1. Field of the Invention
The present invention relates to a connection control circuit for connecting two devices through a serial interface, standardized according to IEEE Standard for a High Performance Serial Bus, IEEE Std. 1394-1995, for example.
This application is based on a Japanese Patent Application No. Hei 11-306039 (unpublished), the content of which is incorporated herein by reference.
2. Description of the Related Art
Recently, considerations have been given to forming a network by connecting personal computers PCs, peripheral devices or audio-visual (AV) devices through serial interfaces (for example, according to IEEE Standard for a High Performance Serial Bus, IEEE Std 1394-1995, referred to as 1394-standard hereinbelow). FIG. 11 shows a configuration of a network connected to four devices (referred to as nodes hereinbelow).
As can be seen in FIG. 11, a network is formed by interconnecting the nodes A, B, C, D by way of ports (1), (2) and (3). In the physical layer of each node A-D, there are provided a state arbitration machine 101 for initializing bus lines and securing the transmission right for bus lines, and a connection state managing machine (indicated by 5 in FIG. 12) provided in each port for managing port-to-port connections.
Each port (1)-(3) functions as a connection control circuit, and is comprised by a sending code processing circuit 1, a sending circuit 2, a receiving circuit 3, a receiving code processing circuit 4 and a connection state managing machine 5, as shown in FIG. 12. FIG. 12 shows a connection between the ports of two opposing nodes A, D of a transmission line, and in this case, port (3) of node A is connected to port (1) of node D.
Here, the operation of port-to-port connection within a given port is specified by a respective connection state managing machine 5 provided in each of the ports (1)-(3).
FIG. 13 shows a current state of the connection state managing machine 5 and its transition paths of connecting states.
First, when there is no node connection to the ports, the connection state managing machine 5 is in the disconnected state P0. While the machine is in state P0, if a new connection is made to its port, the state shifts to the resuming state P1, and the sending code processing circuit 1 and the receiving code processing circuit 4 inside the port are initialized. After the initialization step, the state shifts to the active state P2.
If a disconnection of a port is detected, the connection state managing machine 5 shifts to the disconnected state P0 via the suspended state P5. Also, when the command is received from the upper layer to suspend a port, the state shifts from the active state P2 to the suspended state P5. Further, when a port-disable command is received from the upper layer, the state shifts to the disabled state.

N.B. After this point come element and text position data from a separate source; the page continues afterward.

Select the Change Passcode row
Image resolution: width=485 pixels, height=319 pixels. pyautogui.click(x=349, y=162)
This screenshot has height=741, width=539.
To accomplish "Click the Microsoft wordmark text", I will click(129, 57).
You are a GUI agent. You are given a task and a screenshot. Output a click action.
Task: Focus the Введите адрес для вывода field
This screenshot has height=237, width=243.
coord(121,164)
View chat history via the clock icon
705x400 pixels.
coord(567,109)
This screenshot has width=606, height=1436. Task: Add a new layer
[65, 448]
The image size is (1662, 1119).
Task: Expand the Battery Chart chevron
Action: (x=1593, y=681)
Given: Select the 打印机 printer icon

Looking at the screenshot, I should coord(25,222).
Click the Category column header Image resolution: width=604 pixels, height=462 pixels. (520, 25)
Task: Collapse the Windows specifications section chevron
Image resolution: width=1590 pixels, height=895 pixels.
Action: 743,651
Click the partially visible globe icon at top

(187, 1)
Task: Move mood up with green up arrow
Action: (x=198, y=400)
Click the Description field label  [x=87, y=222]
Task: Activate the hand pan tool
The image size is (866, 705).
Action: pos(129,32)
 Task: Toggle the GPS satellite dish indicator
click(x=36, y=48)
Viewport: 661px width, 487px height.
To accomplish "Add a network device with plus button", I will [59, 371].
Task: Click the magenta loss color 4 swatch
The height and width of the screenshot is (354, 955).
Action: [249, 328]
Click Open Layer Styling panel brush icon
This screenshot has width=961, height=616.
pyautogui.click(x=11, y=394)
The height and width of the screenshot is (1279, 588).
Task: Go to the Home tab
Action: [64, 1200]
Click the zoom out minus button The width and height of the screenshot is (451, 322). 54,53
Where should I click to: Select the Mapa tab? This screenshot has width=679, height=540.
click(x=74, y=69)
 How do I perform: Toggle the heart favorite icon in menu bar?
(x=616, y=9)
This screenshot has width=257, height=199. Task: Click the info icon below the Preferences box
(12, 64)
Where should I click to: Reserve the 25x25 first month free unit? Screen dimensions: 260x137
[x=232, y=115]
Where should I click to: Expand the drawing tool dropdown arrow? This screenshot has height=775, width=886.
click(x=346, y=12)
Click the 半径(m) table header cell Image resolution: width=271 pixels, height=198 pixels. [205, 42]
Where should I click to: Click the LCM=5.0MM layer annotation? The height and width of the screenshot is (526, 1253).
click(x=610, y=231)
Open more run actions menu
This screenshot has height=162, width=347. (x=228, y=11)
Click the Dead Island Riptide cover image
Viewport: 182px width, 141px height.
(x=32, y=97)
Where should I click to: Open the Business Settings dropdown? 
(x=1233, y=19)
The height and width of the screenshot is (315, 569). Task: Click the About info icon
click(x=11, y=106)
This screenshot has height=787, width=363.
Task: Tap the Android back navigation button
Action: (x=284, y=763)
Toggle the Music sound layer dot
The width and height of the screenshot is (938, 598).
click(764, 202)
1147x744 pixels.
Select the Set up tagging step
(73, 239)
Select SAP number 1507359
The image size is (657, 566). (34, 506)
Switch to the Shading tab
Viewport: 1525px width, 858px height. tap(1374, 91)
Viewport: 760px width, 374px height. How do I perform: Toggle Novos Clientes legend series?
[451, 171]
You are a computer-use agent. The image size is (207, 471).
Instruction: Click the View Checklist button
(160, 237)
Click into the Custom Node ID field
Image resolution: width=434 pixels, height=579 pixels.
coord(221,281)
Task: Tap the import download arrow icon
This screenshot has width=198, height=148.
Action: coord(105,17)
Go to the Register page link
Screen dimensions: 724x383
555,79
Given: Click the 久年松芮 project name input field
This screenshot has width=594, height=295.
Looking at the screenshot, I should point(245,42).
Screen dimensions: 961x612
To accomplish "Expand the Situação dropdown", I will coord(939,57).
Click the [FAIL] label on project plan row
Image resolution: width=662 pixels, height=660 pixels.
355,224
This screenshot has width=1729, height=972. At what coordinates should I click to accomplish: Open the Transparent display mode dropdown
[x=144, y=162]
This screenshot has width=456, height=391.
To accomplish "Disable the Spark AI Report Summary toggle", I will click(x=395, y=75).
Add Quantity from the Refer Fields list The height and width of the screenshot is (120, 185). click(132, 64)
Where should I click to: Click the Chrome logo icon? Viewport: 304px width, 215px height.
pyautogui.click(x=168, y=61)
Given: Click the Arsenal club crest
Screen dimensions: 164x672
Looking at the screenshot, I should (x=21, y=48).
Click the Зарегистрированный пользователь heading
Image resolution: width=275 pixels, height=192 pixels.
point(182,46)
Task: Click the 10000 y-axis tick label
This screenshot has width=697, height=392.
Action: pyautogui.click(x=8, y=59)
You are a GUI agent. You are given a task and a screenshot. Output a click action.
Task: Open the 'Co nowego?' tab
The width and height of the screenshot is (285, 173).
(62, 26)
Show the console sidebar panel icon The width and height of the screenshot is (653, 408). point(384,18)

The disconnected state P0 means physical and logical non-connections, and active state P2 means physical and logical connections. The suspended state P5 means a physical connection but no logical connection, and the disabled state P6 means that the circuits are stopped within the port and that neither physical nor logical connection has been detected.
The manner of detecting the physical connection and logical connection is different depending on the type of serial-bus interfaces used to make the connection, i.e., whether the connection is the DC (direct current) coupling system (specified by P1394a Draft Standard for a High Performance Serial Bus) or the AC (alternating current) coupling system (specified by P1394b Draft Standard for a High Performance Serial Bus).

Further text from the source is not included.